When you start marking out classes and sub-classes (that will define
objects) you are using generalization or inheritance to describe an "IS A"
relationship. Based on what I gleamed, you have the following 'thingys'...
  CDateThingys - is a bag of dates
  CValueThingys - is a bag of doubles
  CTextThingys - is a bag of Text thingys

These bags had rules and descriptors (attributes) associated with them so
you went the next step and abstracted the rules as a unique collection type
called a Population. There is where your additional object came in.
"Statistics" - since statistics decribes the rules and attributes a
Population may have. But - Can you say  "a Population IS A Statistic"? Nope.
A Population "USES" statistics. A Population "HAS A" mean.

So what you really want is a Templated Class. "CPopulation<datatype>"
unfortunately VB doesn't support templates. You can only use generalization,
and VB provides only "Parameterized Polymorphism" (Variants) or "Interface
Inheritance". You don't want the former - you are stuck with the latter. So
you might migrate to something like this ...
CPopulation
   Implements IDates
   Implements IValue
   Implements IText

And use it like this...
   Dim MyBag As IDates: Set MyBag = New CPopulation
   MyBag.Add dt
   ...
   vMean = MyBag.Mean()
   ...
   MyBag.Save

Very clean and simple, but that gets mechanically awkward with VB.
CPopulation will get huge, especially when you consider all the separate
code for creating the bags and validating content. From a practical point of
view, with a limited number of datatypes, this might serve you better...
   CBagOfDates
         Implements IPopulation
   CBagOfValues
         Implements IPopulation
   CBagOfText
          Implements IPopulation

Using it like this...
    Dim MyBag As CBagOfDates: Set MyBag = New CBagOfDates
    MyBag.Add dt
    ...
     Dim DatePopulation As IPopulation
     Set DatePopulation = MyBag
     vMean = DatePopulation.Mean()
     ...
     MyBag.Save

This means a unique class for each DataType and a separate reference every
time you want to treat it like a "population". A PITA and mildly ugly but
perhaps less awkward when it comes to managing specific datatype nuances
within one file.

Twiddledee, Twiddledum. <g>

-ralph
Steve Gerrard - 29 Dec 2007 22:44 GMT
> I have the following class
> CPopulation
[quoted text clipped - 3 lines]
> CValueStatistics
> CTextStatistics

> is there any casting going on to convert the double to a variant or is
> the variant simply wrapping the double in some way.
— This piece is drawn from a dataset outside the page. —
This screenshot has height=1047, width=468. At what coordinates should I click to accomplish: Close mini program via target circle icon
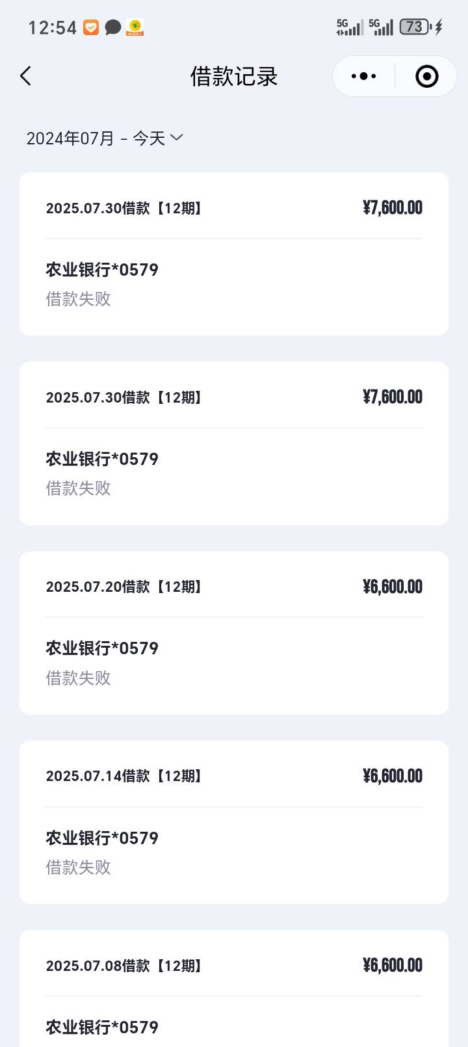pos(426,76)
It's a slow Saturday, so here are some thoughts.

1. When you return a double as a Variant, a new Variant is created, its type is
set to Double, and the value of your double is copied into it.

2. What is the meaning of the mean date, and even odder, the mean string value?
Just curious...

3. An interface method which returns a Variant that might be a Double, a Date,
or a String strikes me as a pain in the neck. That means I  get to write code to
check the data type every time, before I can do anything with it. To me, the
point of an interface is to allow me to write code which is independent of the
type of the actual objects being processed.

4. It's not clear to me if instances of CPopulation will always contain data of
just one type, or if it will be a mixture of the three. If it is a mixture, I
don't what the Mean would signify. If it is all one type, why not just have a
CValuePopulation and a CTextPopulation? I don't see the benefit of a interface
or single class if the data types are so different from each other. How much
code can they really share?

5. Which leads to the question, what are you really after here?